An election-eve, environmental epiphany

It was almost to be expected, therefore, that a government that has grossly neglected the state of Malta’s natural environment, would attempt to make atones for that shortcoming in the weeks before a popular vote

Traditionally, elections have always been a time for public conversions on the road to Damascus. It is only when facing an imminent electoral judgment, that Maltese prime ministers tend to suddenly realise – like Shakespeare’s King Lear – that they “have taken too little care of this”.

It was almost to be expected, therefore, that a government that has grossly neglected the state of Malta’s natural environment, would attempt to make atones for that shortcoming in the weeks before a popular vote.  It was predictable, too, that the atonement would take the form of a “the biggest project of open public space in an entire generation”… in an as-yet unnamed location.

Indeed, this promise is strongly reminiscent of former Prime Minister Lawrence Gonzi’s similar ‘environment epiphany’ in 2007: when he dropped plans for a golf course to announce a national park in Xaghra l-Hamra: a year after his government had infuriated environmentalists by extending building zones and increasing heights in village cores. It was also a clear reaction to rising discontent among a category of pale blue voters who, back in 2004, had voted for Arnold Cassola in the first MEP elections.

The electoral script has changed little since then. Prime Minister Muscat knows that many of those disgruntled Nationalists had rallied to his ‘progressive, moderate’ theme in 2013. Already disillusioned by Panamagate, some may now be ruing their change of allegiance for the same reasons as they had turned their back on Gonzi six years ago.

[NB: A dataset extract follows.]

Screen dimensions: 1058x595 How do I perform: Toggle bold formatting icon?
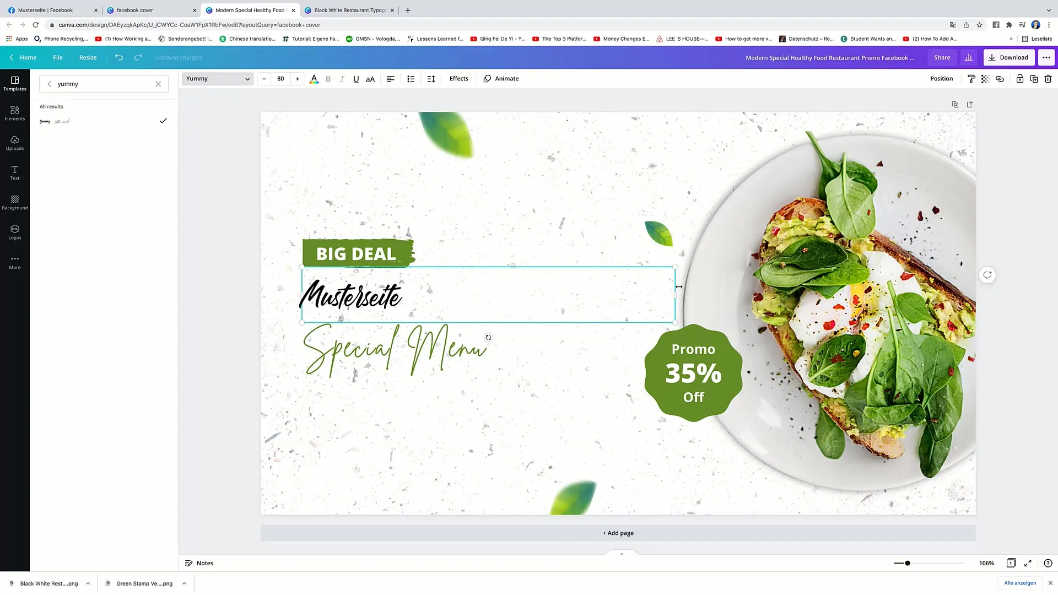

These may well constitute a pale red constituency which may start asserting itself in mid-term elections, fully knowing that Labour is riding so high in the polls that they can afford to register their protest vote. Added to these there could be more traditional Labour voters who resent their party’s transformation into a pro-business party.

Joseph Muscat’s focus on environmental issues, in his address to the party’s general conference on Sunday, suggests that Labour strategists have started to recognise the risk posed by a groundswell of discontentment on environmental issues. This suggests that despite polling high, the party is not taking voters for granted in elections where they won’t be voting to choose the country’s government.

Nonetheless, Muscat’s speech indicates that his green conversion is at best skin deep, and at worse an exercise in deception. By framing environmental problems as merely a “consequence of progress” – and not the starting point for a radical ecological conversion which redefines our idea of ‘progress’ – it is clear that big business remains firmly fixed at the epicentre of his government’s policy attention.

It is a mind-frame whereby environmental problems can be solved by dishing out funds for a major recreational project, rather than changing policy direction.  But Muscat seems to be forgetting that most of our land use problems stem from the fact that policies have been tailor-made around the needs of big business, with the local community being seen as a mere afterthought.

This was clearly the case with the fuel station policy crafted in 2015, which was so badly skewed to favour a few developers, that the government itself is now ditching it. The question now is: how many more fuel stations will be approved, until a new one replaces the policy?

Yet the same attitude has underpinned the government’s attitude to construction and planning throughout. Elected in 2013 on a platform which promised social impact assessments on major economic decisions, Muscat’s government has constantly failed to assess the impact of its planning policies: like the metric conversion of the height of floors in local plans, which led to an onslaught of demolition works.

The endless redevelopment brought about by a combination of the 2006 local plans and Labour’s tinkering has also come at a direct social cost. For example, elderly people are spending the few years left of their lives buried in construction sites, and in terror of a repetition of a third-party collapse, as happened in Gwardamangia. People with pushchairs cannot even pass comfortably on pavements without inhaling cigarette smoke from diners accommodated on road-side platforms. No amount of economic growth will ever compensate for this loss of serenity in daily life.

To be really meaningful, even the creation of such an open recreational space should at least involve a transfer of presently developable land back to the community: for example, re-appropriating land already earmarked for development, like the Jerma or Manoel Island (possibly putting IIP money to good use)… or by putting an end to discussions on privatising the White Rocks site, and immediately restoring it back to the public as a park.  

On the plus side, the very fact that Muscat is now belatedly seeking to address the consequences of his own policies, suggests that he is mildly concerned. But there is more at stake than Labour’s success in yet another election.

Unless there is a serious, urgent revision of government’s environmentalist policies – which offers long-term solutions, rather than short-term fixes – Joseph Muscat risks going down in history as part of the cause of Malta’s environmental degradation. A token “project of open public space” will surely be welcomed; but such tokenism, no matter how big, cannot compensate for the damage done today.